◆ **Work to be completed**
Rewrite every line of the records below as one numbered list, leaving out the blank lines.
----------
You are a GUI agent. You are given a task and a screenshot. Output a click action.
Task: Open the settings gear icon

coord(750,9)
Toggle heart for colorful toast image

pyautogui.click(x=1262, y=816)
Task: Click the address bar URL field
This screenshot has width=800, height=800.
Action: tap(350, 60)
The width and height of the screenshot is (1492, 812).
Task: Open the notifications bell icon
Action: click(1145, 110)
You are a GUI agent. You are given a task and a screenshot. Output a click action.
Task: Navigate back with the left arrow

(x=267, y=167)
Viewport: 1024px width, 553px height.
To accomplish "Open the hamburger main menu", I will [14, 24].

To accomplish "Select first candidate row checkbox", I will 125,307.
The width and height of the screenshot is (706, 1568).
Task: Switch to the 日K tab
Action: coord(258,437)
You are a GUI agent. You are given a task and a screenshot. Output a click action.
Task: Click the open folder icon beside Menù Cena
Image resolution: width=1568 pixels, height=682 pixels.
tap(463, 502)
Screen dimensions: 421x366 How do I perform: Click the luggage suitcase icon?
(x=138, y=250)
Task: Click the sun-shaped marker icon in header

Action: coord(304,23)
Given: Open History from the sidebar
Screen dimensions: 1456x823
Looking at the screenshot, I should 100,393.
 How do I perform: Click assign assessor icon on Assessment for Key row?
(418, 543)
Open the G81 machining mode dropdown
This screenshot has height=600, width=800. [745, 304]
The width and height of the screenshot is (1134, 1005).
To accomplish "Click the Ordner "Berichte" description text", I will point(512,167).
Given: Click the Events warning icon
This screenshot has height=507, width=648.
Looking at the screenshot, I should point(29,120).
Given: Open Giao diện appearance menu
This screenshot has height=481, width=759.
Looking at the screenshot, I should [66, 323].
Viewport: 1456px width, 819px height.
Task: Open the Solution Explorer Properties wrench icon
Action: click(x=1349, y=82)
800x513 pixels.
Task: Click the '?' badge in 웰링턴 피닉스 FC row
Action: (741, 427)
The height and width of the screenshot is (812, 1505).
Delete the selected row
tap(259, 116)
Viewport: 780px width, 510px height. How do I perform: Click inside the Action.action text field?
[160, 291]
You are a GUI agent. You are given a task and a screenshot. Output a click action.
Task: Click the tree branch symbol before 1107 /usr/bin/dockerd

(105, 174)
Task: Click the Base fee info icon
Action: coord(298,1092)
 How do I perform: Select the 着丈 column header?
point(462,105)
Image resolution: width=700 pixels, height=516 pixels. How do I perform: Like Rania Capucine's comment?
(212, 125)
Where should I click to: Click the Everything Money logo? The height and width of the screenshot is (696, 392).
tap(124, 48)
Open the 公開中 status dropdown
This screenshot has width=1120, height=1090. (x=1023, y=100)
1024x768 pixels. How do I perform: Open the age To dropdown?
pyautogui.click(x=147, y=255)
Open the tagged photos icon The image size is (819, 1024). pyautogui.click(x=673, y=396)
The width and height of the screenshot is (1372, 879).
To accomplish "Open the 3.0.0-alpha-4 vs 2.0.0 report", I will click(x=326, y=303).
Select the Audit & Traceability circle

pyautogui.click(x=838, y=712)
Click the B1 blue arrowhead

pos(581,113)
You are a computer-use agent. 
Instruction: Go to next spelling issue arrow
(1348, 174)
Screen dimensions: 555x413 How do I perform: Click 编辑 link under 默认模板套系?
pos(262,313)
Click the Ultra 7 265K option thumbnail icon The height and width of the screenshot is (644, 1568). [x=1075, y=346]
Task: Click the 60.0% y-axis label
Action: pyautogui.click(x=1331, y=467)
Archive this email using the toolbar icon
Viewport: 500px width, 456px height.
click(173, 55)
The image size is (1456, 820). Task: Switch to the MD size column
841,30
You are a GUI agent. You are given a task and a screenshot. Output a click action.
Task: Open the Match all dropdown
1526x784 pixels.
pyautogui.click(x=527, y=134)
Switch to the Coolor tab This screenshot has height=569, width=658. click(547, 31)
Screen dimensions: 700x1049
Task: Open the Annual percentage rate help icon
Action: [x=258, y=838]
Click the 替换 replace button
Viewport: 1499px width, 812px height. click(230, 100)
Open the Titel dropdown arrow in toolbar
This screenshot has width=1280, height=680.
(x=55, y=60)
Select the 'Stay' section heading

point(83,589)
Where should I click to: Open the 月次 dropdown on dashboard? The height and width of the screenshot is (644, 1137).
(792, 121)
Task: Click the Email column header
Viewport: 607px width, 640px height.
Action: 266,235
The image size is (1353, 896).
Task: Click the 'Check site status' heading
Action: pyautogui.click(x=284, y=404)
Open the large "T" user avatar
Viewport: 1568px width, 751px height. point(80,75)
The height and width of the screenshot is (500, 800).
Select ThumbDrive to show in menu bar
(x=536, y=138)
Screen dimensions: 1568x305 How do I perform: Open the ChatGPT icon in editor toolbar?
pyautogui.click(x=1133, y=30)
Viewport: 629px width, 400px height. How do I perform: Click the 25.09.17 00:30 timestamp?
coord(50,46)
----------
◆ **Exercise answer**
1. You are a GUI agent. You are given a task and a screenshot. Output a click action.
2. Task: Open the settings gear icon
3. coord(750,9)
4. Toggle heart for colorful toast image
5. pyautogui.click(x=1262, y=816)
6. Task: Click the address bar URL field
7. This screenshot has width=800, height=800.
8. Action: tap(350, 60)
9. The width and height of the screenshot is (1492, 812).
10. Task: Open the notifications bell icon
11. Action: click(1145, 110)
12. You are a GUI agent. You are given a task and a screenshot. Output a click action.
13. Task: Navigate back with the left arrow
14. (x=267, y=167)
15. Viewport: 1024px width, 553px height.
16. To accomplish "Open the hamburger main menu", I will [14, 24].
17. To accomplish "Select first candidate row checkbox", I will 125,307.
18. The width and height of the screenshot is (706, 1568).
19. Task: Switch to the 日K tab
20. Action: coord(258,437)
21. You are a GUI agent. You are given a task and a screenshot. Output a click action.
22. Task: Click the open folder icon beside Menù Cena
23. Image resolution: width=1568 pixels, height=682 pixels.
24. tap(463, 502)
25. Screen dimensions: 421x366 How do I perform: Click the luggage suitcase icon?
26. (x=138, y=250)
27. Task: Click the sun-shaped marker icon in header
28. Action: coord(304,23)
29. Given: Open History from the sidebar
30. Screen dimensions: 1456x823
31. Looking at the screenshot, I should 100,393.
32.  How do I perform: Click assign assessor icon on Assessment for Key row?
33. (418, 543)
34. Open the G81 machining mode dropdown
35. This screenshot has height=600, width=800. [745, 304]
36. The width and height of the screenshot is (1134, 1005).
37. To accomplish "Click the Ordner "Berichte" description text", I will point(512,167).
38. Given: Click the Events warning icon
39. This screenshot has height=507, width=648.
40. Looking at the screenshot, I should point(29,120).
41. Given: Open Giao diện appearance menu
42. This screenshot has height=481, width=759.
43. Looking at the screenshot, I should [66, 323].
44. Viewport: 1456px width, 819px height.
45. Task: Open the Solution Explorer Properties wrench icon
46. Action: click(x=1349, y=82)
47. 800x513 pixels.
48. Task: Click the '?' badge in 웰링턴 피닉스 FC row
49. Action: (741, 427)
50. The height and width of the screenshot is (812, 1505).
51. Delete the selected row
52. tap(259, 116)
53. Viewport: 780px width, 510px height. How do I perform: Click inside the Action.action text field?
54. [160, 291]
55. You are a GUI agent. You are given a task and a screenshot. Output a click action.
56. Task: Click the tree branch symbol before 1107 /usr/bin/dockerd
57. (105, 174)
58. Task: Click the Base fee info icon
59. Action: coord(298,1092)
60.  How do I perform: Select the 着丈 column header?
61. point(462,105)
62. Image resolution: width=700 pixels, height=516 pixels. How do I perform: Like Rania Capucine's comment?
63. (212, 125)
64. Where should I click to: Click the Everything Money logo? The height and width of the screenshot is (696, 392).
65. tap(124, 48)
66. Open the 公開中 status dropdown
67. This screenshot has width=1120, height=1090. (x=1023, y=100)
68. 1024x768 pixels. How do I perform: Open the age To dropdown?
69. pyautogui.click(x=147, y=255)
70. Open the tagged photos icon The image size is (819, 1024). pyautogui.click(x=673, y=396)
71. The width and height of the screenshot is (1372, 879).
72. To accomplish "Open the 3.0.0-alpha-4 vs 2.0.0 report", I will click(x=326, y=303).
73. Select the Audit & Traceability circle
74. pyautogui.click(x=838, y=712)
75. Click the B1 blue arrowhead
76. pos(581,113)
77. You are a computer-use agent. 
78. Instruction: Go to next spelling issue arrow
79. (1348, 174)
80. Screen dimensions: 555x413 How do I perform: Click 编辑 link under 默认模板套系?
81. pos(262,313)
82. Click the Ultra 7 265K option thumbnail icon The height and width of the screenshot is (644, 1568). [x=1075, y=346]
83. Task: Click the 60.0% y-axis label
84. Action: pyautogui.click(x=1331, y=467)
85. Archive this email using the toolbar icon
86. Viewport: 500px width, 456px height.
87. click(173, 55)
88. The image size is (1456, 820). Task: Switch to the MD size column
89. 841,30
90. You are a GUI agent. You are given a task and a screenshot. Output a click action.
91. Task: Open the Match all dropdown
92. 1526x784 pixels.
93. pyautogui.click(x=527, y=134)
94. Switch to the Coolor tab This screenshot has height=569, width=658. click(547, 31)
95. Screen dimensions: 700x1049
96. Task: Open the Annual percentage rate help icon
97. Action: [x=258, y=838]
98. Click the 替换 replace button
99. Viewport: 1499px width, 812px height. click(230, 100)
100. Open the Titel dropdown arrow in toolbar
101. This screenshot has width=1280, height=680.
102. (x=55, y=60)
103. Select the 'Stay' section heading
104. point(83,589)
105. Where should I click to: Open the 月次 dropdown on dashboard? The height and width of the screenshot is (644, 1137).
106. (792, 121)
107. Task: Click the Email column header
108. Viewport: 607px width, 640px height.
109. Action: 266,235
110. The image size is (1353, 896).
111. Task: Click the 'Check site status' heading
112. Action: pyautogui.click(x=284, y=404)
113. Open the large "T" user avatar
114. Viewport: 1568px width, 751px height. point(80,75)
115. The height and width of the screenshot is (500, 800).
116. Select ThumbDrive to show in menu bar
117. (x=536, y=138)
118. Screen dimensions: 1568x305 How do I perform: Open the ChatGPT icon in editor toolbar?
119. pyautogui.click(x=1133, y=30)
120. Viewport: 629px width, 400px height. How do I perform: Click the 25.09.17 00:30 timestamp?
121. coord(50,46)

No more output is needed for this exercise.